Dennoch – Carl war ihre Fahrkarte nach Großbritannien. Ohne Carl, oder wer er auch sein mag, darf sie vielleicht nicht wieder hierher zurückkommen. Und so einsam und verängstigt sie jetzt auch ist, sie möchte sich die Tür zu diesem Leben, von dem sie gerade gekostet hat, offen halten.
»Ich komme nicht zurück«, sagt sie. »Jetzt noch nicht. Erst wenn ich sicher weiß, was mit Carl passiert ist.«
Ihre Mutter seufzt. »Du«, sagt sie mit warmer Stimme. »Ich weiß nicht, wo du das herhast. So eine starke Frau. Allein in einem fremden Land. Du bist mutig, und du bist dumm. Aber ich kann dich nicht aufhalten.«
»Nein«, erwidert Lily. »Das kannst du nicht.«
»Ich vermisse dich.
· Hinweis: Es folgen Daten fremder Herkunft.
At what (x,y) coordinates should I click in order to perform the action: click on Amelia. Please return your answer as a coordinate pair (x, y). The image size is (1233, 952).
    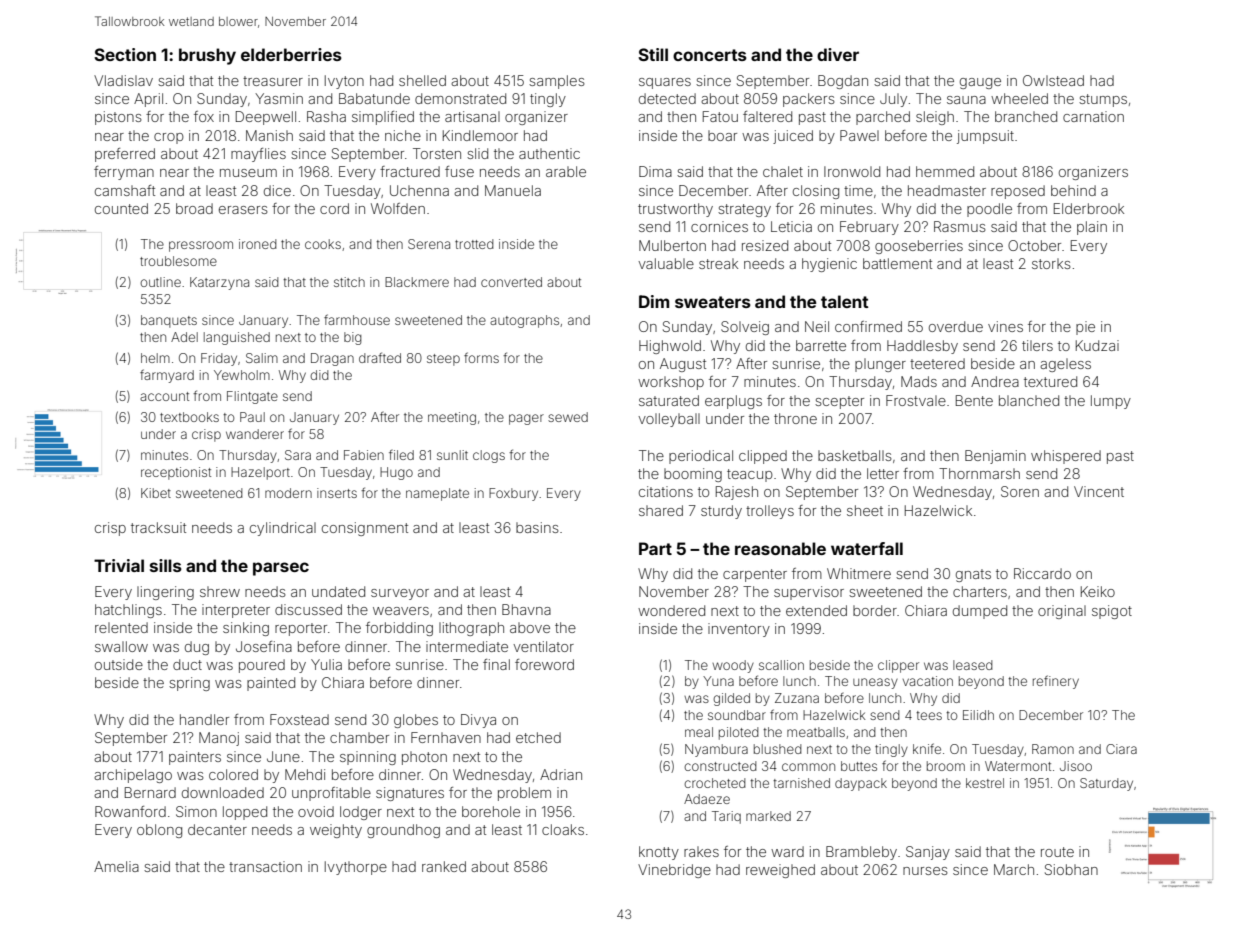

Ich liebe dich.«
»Ich liebe dich auch.«
»Und sobald ich diesen großen Auftrag abgeschlossen habe, komme ich dich besuchen. Einverstanden?«
»Ja, bitte komm.«
»In einer Woche. Spätestens zehn Tage.«
»Das klingt gut. Danke.«
»Vielleicht weißt du bis dahin, wo dein Ehemann ist.«
»Ja, das wäre schön.«
»Wie gern möchte ich glauben, dass er ein guter Mann ist.«
»Das ist er. Ich weiß es.« Lilys Stimme bricht, Tränen steigen ihr in die Augen.
»Ich liebe dich.«
»Ich liebe dich auch.«
Dann ist die Leitung tot, im Zimmer ist es still, und nur durch den Spalt der Tür zum Bad fällt Licht. Lily lässt das Telefon in ihren Schoß fallen und beginnt zu weinen.